I introduced myself. She didn’t. She said, “I know you. I know about you.”
“Well,” I said, “I’ve come to invite you to the Lord.”
And, she said, “I’ve just told my husband, ‘We have been neglectful in our lives, and we have a little boy, and we must raise him up in the Lord. And you and I must give ourselves to the service of God in the church.’ We’ll be there.”
They will come. God blesses the spirit to try. “I magnify mine office: if by any means . . . I might save some” [Romans 11:13-14]. And God never fails. He will do His office work today. There will be some in this great throng who respond. They always do. God always gives us some.
And there are some of you listening on television and watching, watching on television and listening on radio, whose hearts God will touch. From one side almost of this nation to the other do I see and meet people who say, “In my home, listening to you, did I give my heart to God.” I pray it may be so now. Wherever you are, if you’re driving in a car, pull to the side of the road. Bow your head over the wheel. Make it an altar and say, “Lord, look at me. Lift me out of my own self and place me in the glory of the abounding life of Christ.” If you’re on television watching, kneel down and give your heart to the Lord [Romans 10:8-13].

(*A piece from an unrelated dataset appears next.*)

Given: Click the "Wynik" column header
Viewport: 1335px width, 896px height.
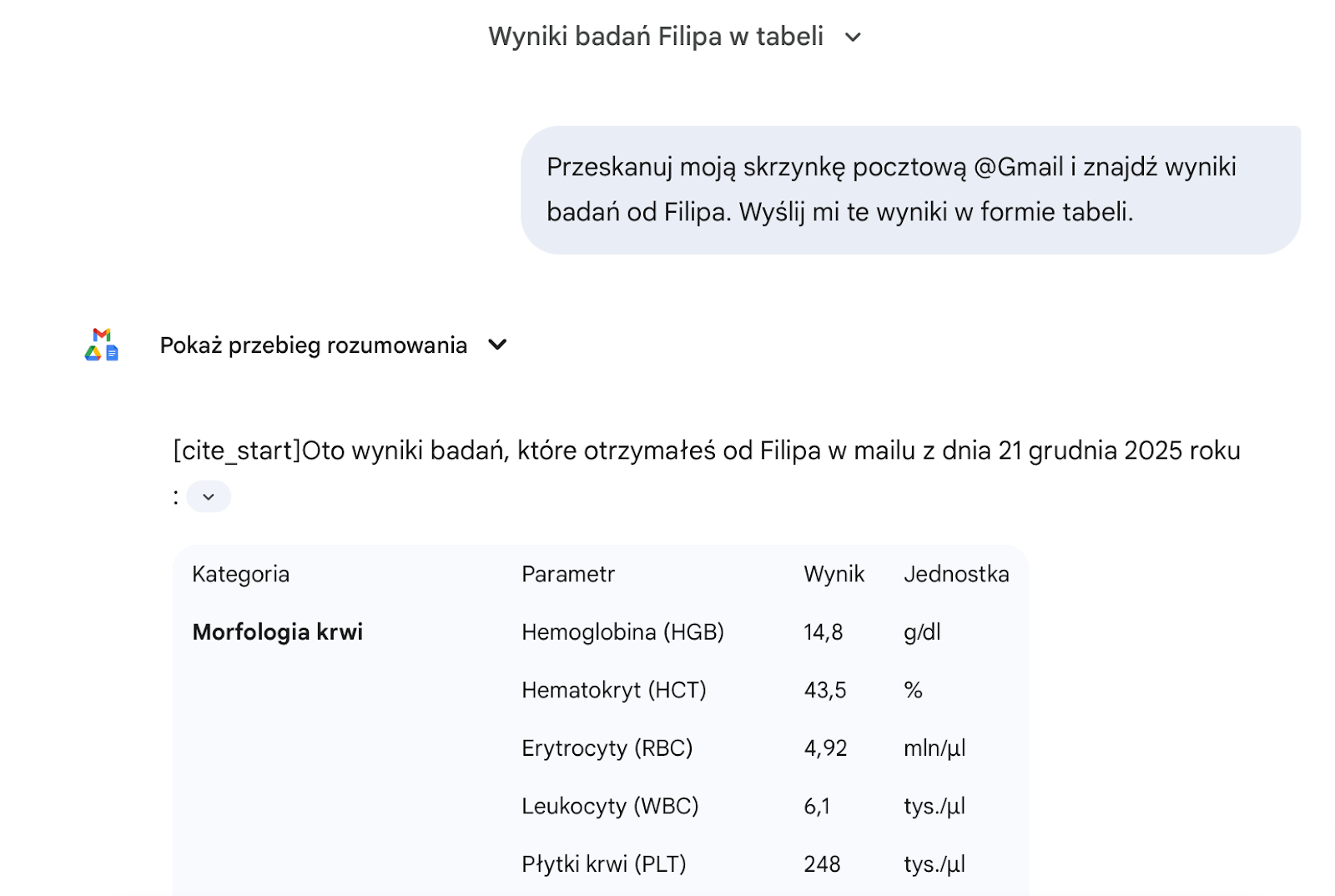Looking at the screenshot, I should point(834,574).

And in the great throng here this morning, in a minute when we sing our hymn of appeal, “Lord, Lord, this is the way I ought to walk. This is the thing I ought to do. God has spoken and I’m answering with my life.” Now, may we stand together?
Our Lord in heaven, in whose compassionate and loving mercy we find our hope and our refuge, loving us, dying for us [1 Corinthians 15:3], raised for us [Romans 4:25], interceding for us [Hebrews 7:25], someday coming for us [1 Thessalonians 4:16-17], if ever we love Thee, Lord Jesus, we do now. And our Master, bless Thou the appeal that is made. And in this moment when we sing our hymn of appeal, may the Holy Spirit do His office work of convicting and wooing and inviting. And what my stammering lips could not frame, may the Holy Spirit pronounce in words of God, the words that God speaks, and may the Holy Spirit make the appeal, and then may these answer with their lives.
In that balcony round, a family, a couple, or just one somebody you; in the press of people on this lower floor, into that aisle and down to the front: “Pastor, the Lord has spoken to me, and we are on the way.” The whole family of you; gather the children, all of you come. Or just you and your friend, or you and your wife, or just one somebody you, God bless you as you make that decision. And our Lord, thank Thee for the harvest even before it comes to pass, in Thy saving and keeping name, amen.
Now choir as our ministers are here, as our deacons are here, as the Holy Spirit is here, as the angels bless and accompany in the way, down that stairway, down this aisle, “Here I am, pastor, and here I come,” while we sing and while we pray.